[Start of Attachment]

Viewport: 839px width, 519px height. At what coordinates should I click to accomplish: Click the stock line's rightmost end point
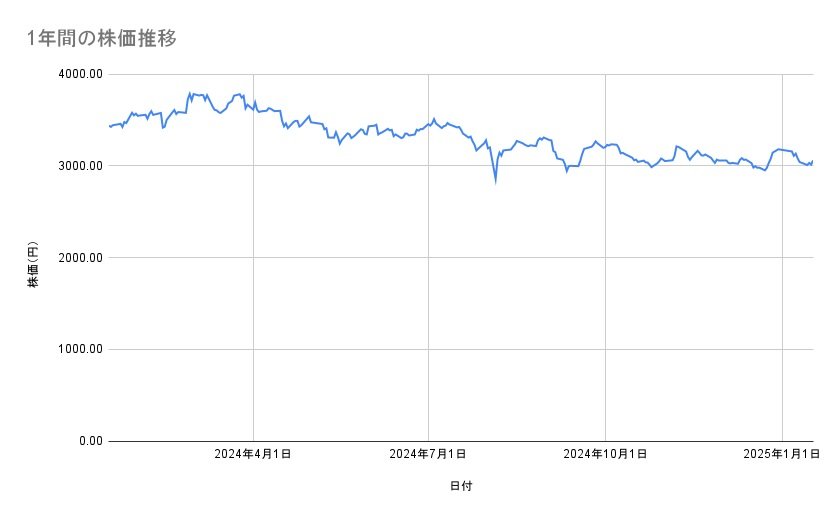(813, 161)
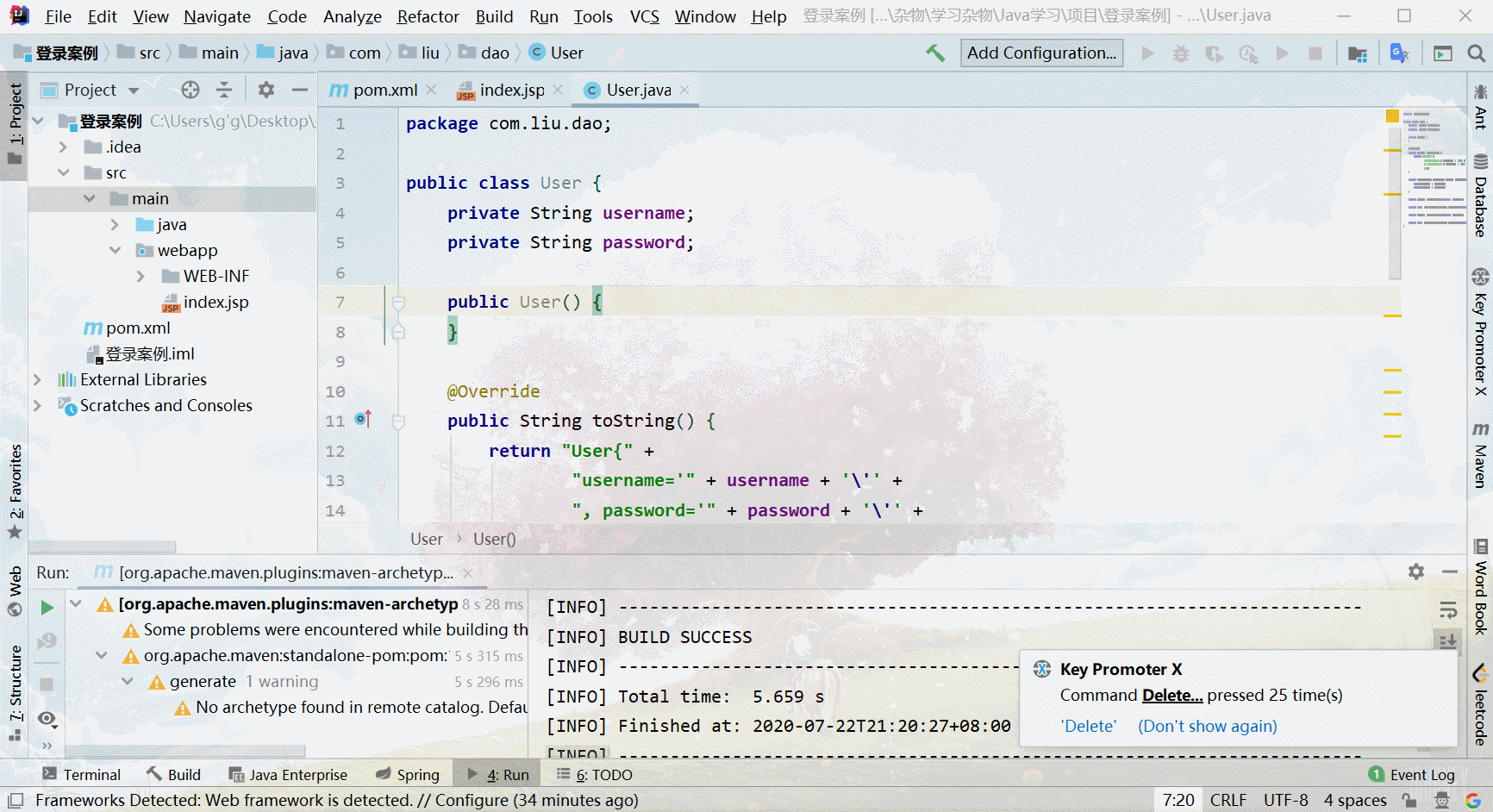Click the Translate icon in the toolbar
Screen dimensions: 1493x812
(1400, 53)
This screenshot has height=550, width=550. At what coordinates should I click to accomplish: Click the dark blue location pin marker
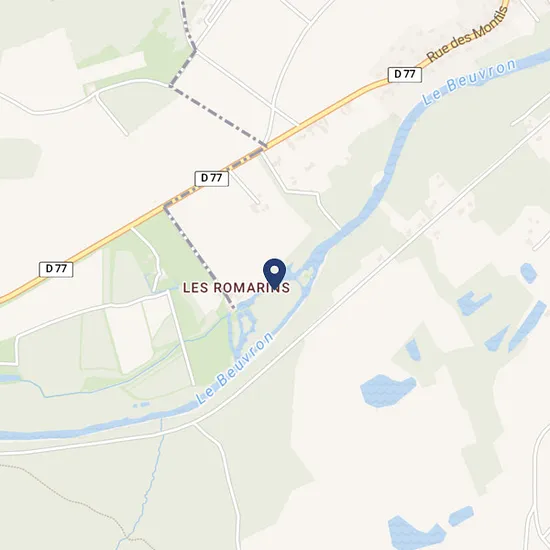click(x=275, y=274)
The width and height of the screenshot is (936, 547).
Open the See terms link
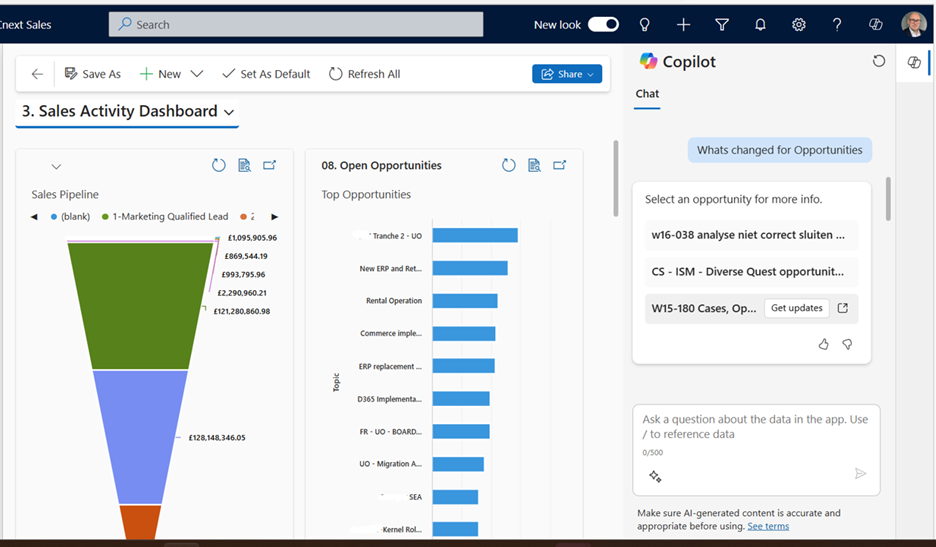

[End of Attachment]

#### [What you are asked to do]
Skip the pictures and print each record exactly as it stands.

#### [Solution]
Viewport: 839px width, 519px height. At what coordinates should I click to accomplish: Click the stock line's rightmost end point
(813, 161)
Click the Translate icon in the toolbar
Screen dimensions: 1493x812
(1400, 53)
This screenshot has height=550, width=550. At what coordinates should I click to accomplish: Click the dark blue location pin marker
click(x=275, y=274)
The width and height of the screenshot is (936, 547).
Open the See terms link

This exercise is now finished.